ChatGPT is the easiest to use, and has the best balance of all the platforms I have used. Which means that the conversational ability is good, image generation is more than acceptable for informal / social media / blog kind of posts, and research/information retrieval / structuring is comparable to other platforms if not better. Having text, audio and image generation within the same platform makes it very convenient. If you have a paid subscription you also get access to video generation from Sora.
If you are going to need to check responses from multiple platforms, Perplexity is the one. It offers choice between ChatGPT, Claude, DeepSeek, among others. Perplexity doesn’t work for me because it doesn’t seem to add anything of value to the models (I already have subscriptions to them individually). Gemini is good when I am using Google ecosystem since everything is seamless, but outside of that ecosystem, I switch to ChatGPT. My experience is similar with Copilot: it’s convenient when I am on a Windows laptop with Office 365, but most of the time I am on a MacBook and so I stick to Claude and ChatGPT for general purposes.

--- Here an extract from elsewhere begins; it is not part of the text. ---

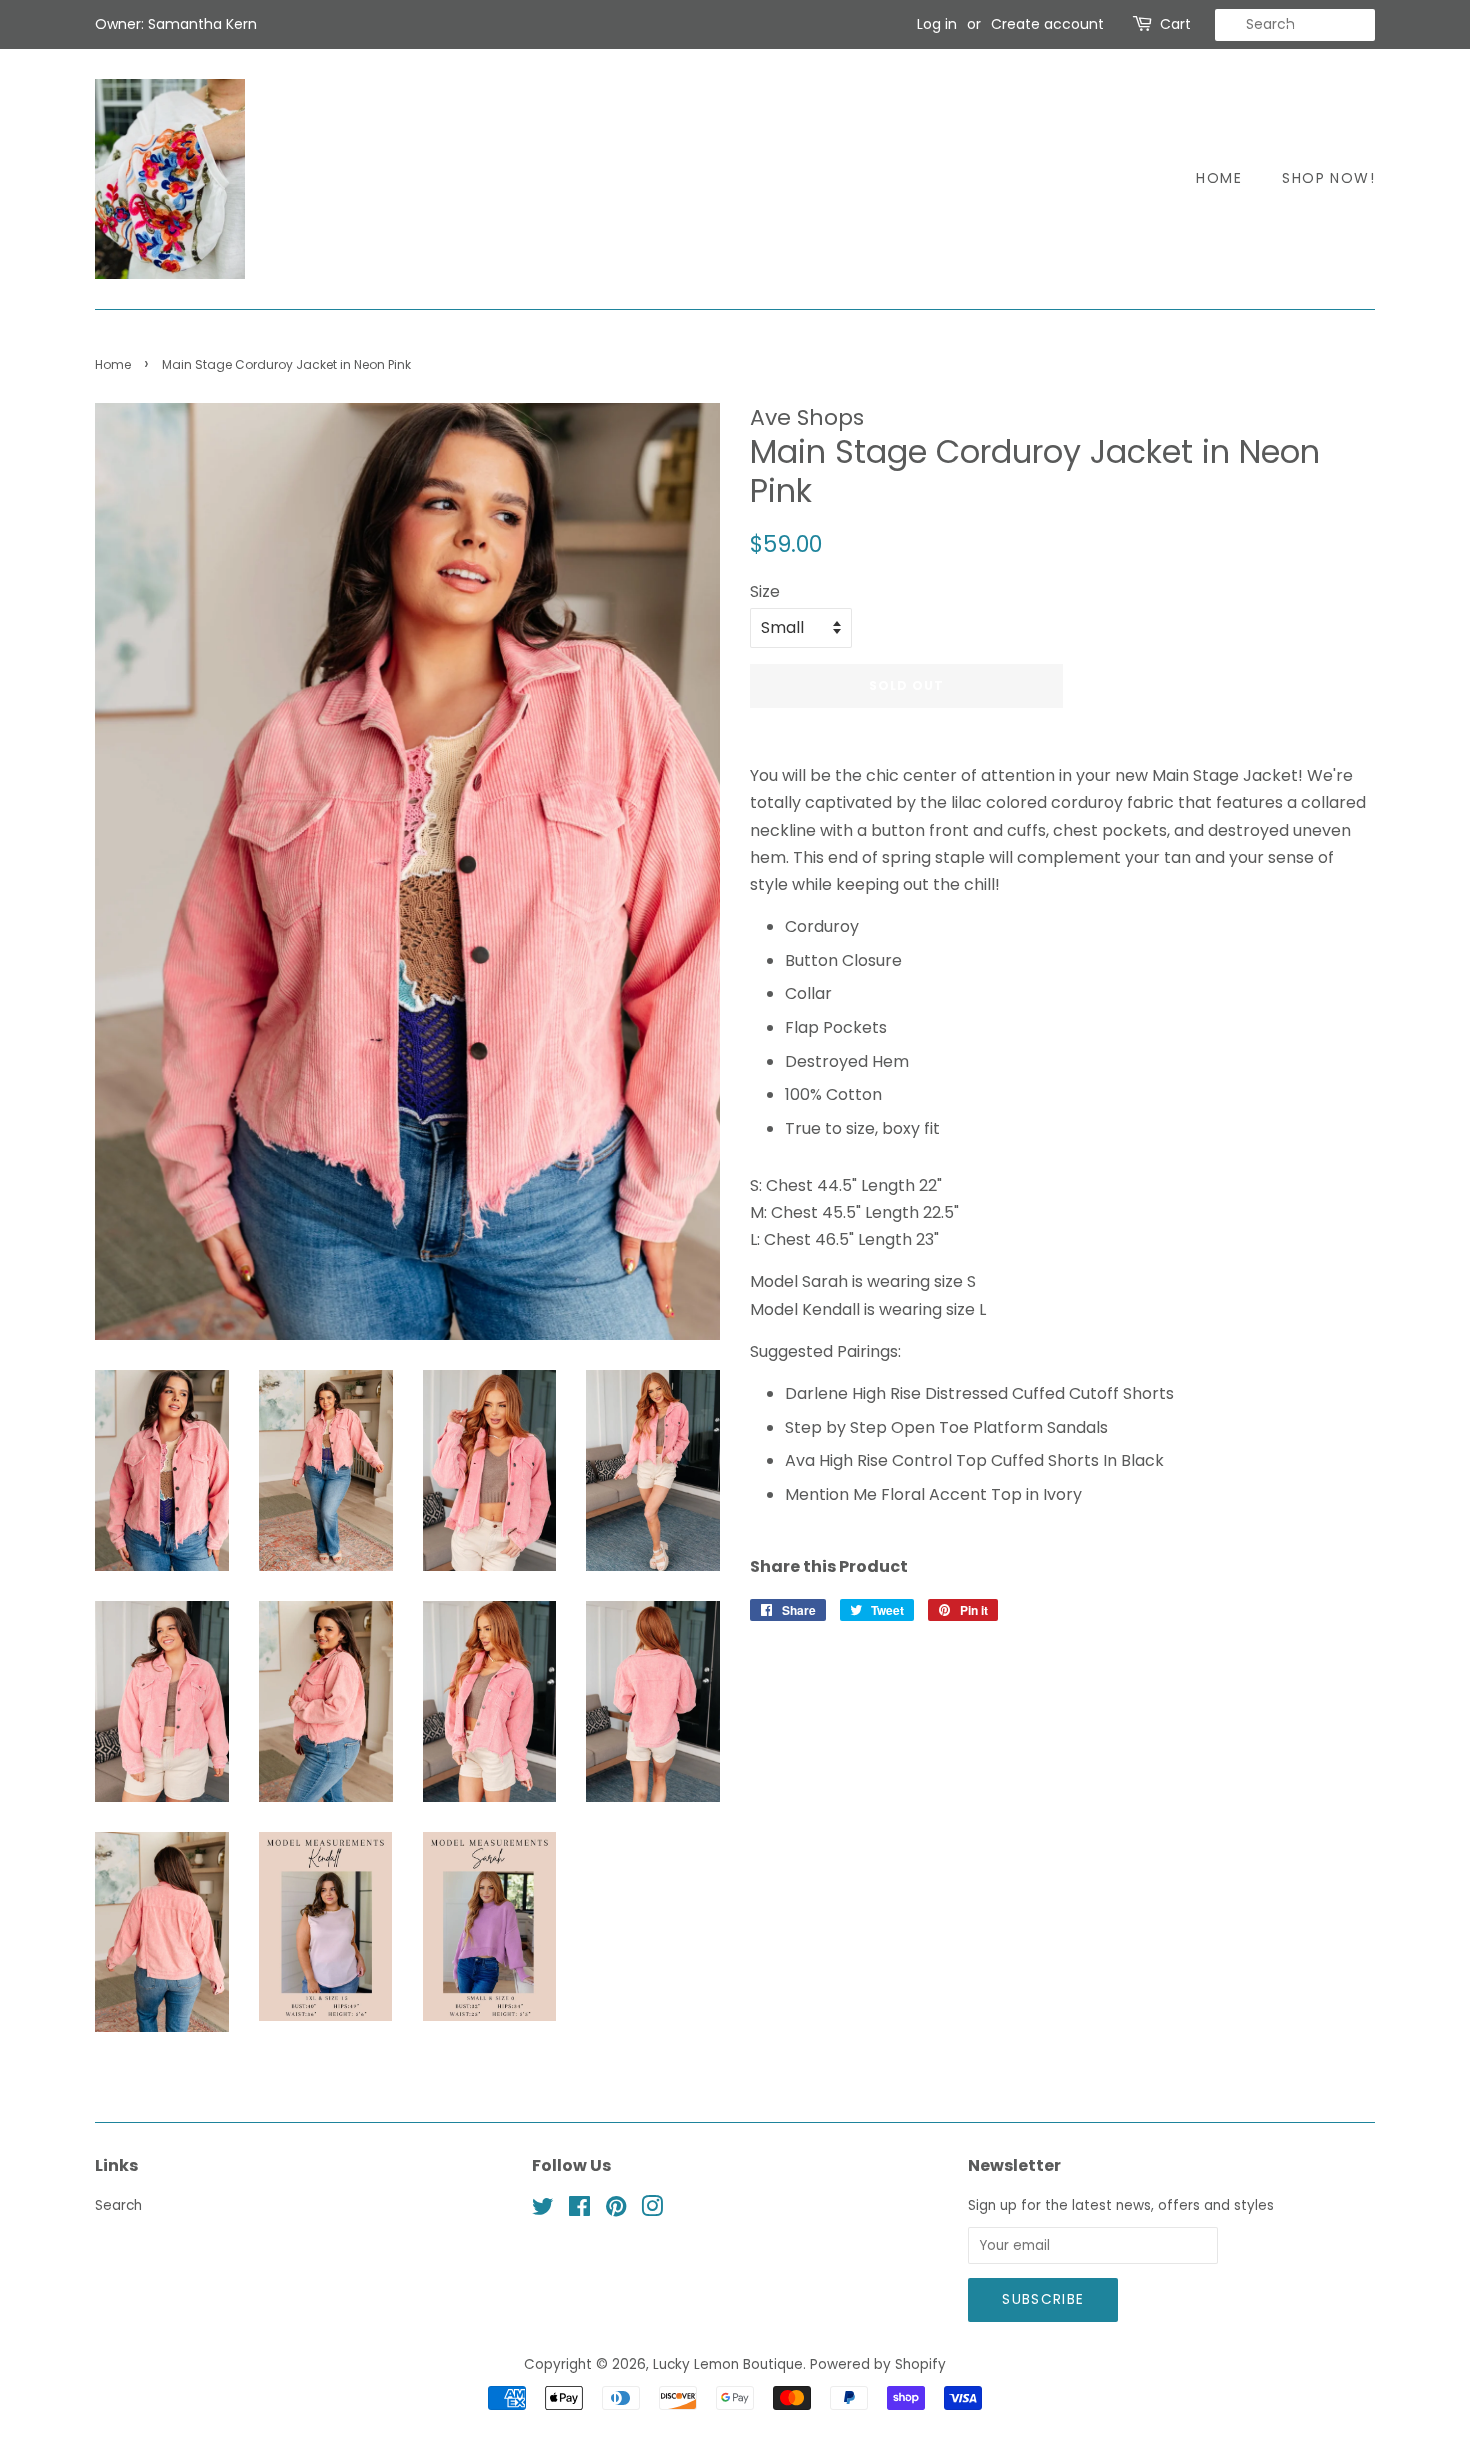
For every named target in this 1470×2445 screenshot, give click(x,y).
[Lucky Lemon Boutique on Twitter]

I do use several other AI platform such as MidJourney, Jasper, Leonardo, Otter, etc but those are not general purpose platforms, so will leave that discussion for a different day. For the time being, if you are trying to figure you which model works for you, I would say sign up for a free basic account for different platforms, use them, evaluate their responses from your own perspective and then pick one or two or more! Also observe how much continuous use you do on a platform and when the free limits run out. Typically, the limits are reset after a few hours. If you can wait and it does not obstruct your work, the free model should suffice and you can upgrade later as and when you require it.
Bonus Tip
Here’s a practical tip: all AI platforms are competing with each other to add features, improve capability etc. So keep checking your platforms every few months (specially after they release a new version/model) since they get better and better.